▸ **TRY IT**:
Across the listing below, work out how many lines include the word "text". Give the number alone.

▸ **ENTRIES SUPPLIED**:
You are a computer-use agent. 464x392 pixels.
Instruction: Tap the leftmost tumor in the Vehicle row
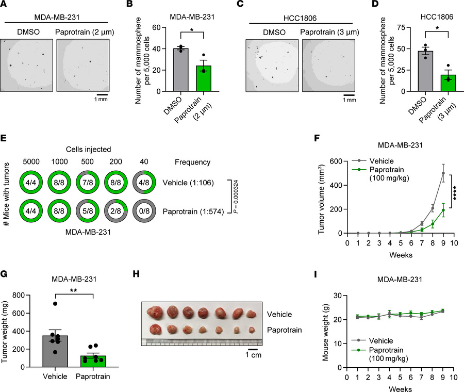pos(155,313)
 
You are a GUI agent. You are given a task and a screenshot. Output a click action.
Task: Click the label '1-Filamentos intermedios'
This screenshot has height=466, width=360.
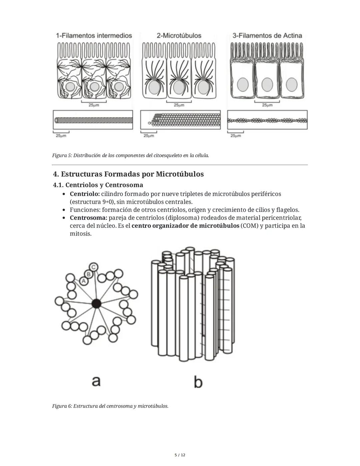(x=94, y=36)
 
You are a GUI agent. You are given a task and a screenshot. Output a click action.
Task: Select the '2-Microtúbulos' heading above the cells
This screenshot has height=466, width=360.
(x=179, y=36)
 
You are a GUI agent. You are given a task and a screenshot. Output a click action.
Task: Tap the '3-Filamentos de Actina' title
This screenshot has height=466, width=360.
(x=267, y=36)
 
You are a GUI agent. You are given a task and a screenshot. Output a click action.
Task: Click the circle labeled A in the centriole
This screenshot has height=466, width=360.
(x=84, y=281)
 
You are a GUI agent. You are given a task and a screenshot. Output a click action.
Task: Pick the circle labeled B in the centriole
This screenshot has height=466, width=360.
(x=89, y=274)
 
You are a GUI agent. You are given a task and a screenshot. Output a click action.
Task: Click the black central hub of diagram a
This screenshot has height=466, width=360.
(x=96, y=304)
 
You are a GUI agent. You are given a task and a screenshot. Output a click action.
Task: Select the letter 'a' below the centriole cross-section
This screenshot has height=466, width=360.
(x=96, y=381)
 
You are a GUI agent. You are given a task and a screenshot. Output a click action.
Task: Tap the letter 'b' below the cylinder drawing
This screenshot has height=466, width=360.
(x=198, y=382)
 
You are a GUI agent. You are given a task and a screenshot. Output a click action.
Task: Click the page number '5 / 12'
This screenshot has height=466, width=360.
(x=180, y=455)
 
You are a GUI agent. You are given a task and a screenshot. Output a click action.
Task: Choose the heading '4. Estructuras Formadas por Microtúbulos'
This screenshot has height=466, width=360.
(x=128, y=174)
==
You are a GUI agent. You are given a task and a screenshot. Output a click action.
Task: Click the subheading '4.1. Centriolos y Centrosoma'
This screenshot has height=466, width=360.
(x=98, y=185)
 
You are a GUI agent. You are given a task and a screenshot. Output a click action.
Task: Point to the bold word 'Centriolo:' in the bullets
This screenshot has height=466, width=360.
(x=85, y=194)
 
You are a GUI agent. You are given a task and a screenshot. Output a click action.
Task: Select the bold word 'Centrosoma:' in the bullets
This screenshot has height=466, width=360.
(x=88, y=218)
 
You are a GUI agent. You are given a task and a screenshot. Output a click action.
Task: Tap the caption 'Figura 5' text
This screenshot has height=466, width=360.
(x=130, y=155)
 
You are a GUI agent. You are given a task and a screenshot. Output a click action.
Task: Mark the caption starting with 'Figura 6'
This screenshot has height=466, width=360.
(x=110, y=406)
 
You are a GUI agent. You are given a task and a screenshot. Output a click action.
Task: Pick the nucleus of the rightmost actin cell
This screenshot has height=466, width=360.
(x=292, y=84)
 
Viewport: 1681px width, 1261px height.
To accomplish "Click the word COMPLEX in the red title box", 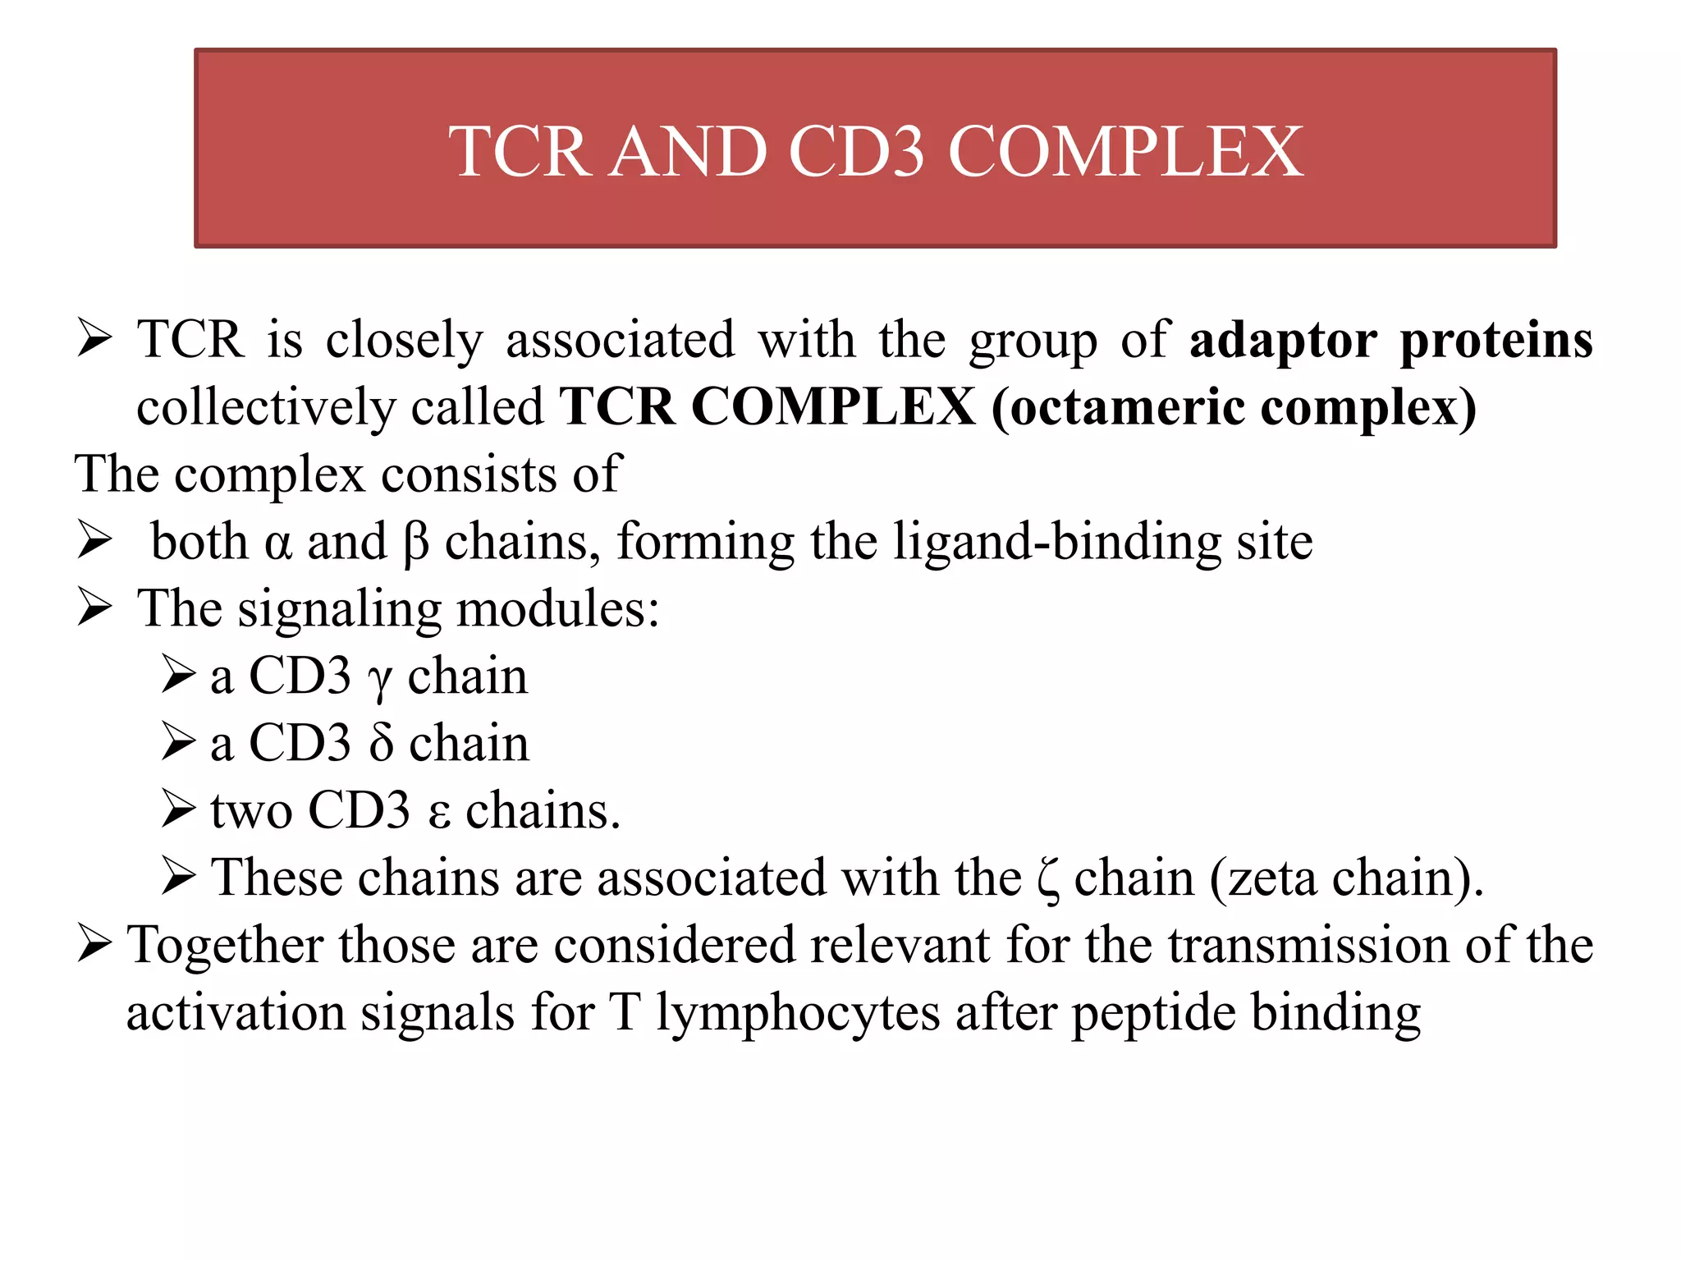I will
==
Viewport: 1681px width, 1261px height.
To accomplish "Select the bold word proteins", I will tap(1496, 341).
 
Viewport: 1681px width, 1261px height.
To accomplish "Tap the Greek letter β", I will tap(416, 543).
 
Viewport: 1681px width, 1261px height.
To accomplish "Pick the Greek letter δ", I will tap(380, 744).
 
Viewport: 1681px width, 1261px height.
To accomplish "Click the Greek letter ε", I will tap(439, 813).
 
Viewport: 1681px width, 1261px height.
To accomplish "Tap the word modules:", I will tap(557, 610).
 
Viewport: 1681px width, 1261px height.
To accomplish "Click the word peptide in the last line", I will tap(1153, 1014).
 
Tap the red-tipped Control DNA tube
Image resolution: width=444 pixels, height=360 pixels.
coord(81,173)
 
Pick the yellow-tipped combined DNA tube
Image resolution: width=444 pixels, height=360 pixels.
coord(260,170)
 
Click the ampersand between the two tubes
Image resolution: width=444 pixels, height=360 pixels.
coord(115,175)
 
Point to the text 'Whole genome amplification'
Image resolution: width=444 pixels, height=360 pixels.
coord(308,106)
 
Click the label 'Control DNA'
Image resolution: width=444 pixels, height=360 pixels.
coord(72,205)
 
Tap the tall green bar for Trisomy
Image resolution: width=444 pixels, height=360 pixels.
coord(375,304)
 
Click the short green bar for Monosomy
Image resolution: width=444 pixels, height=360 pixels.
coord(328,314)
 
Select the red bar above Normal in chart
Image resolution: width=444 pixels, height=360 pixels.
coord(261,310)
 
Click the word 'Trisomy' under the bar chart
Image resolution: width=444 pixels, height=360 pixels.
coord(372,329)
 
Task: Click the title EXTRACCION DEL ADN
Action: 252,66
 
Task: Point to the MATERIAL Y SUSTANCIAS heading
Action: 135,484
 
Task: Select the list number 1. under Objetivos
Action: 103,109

▸ **EXPECTED ANSWER**:
2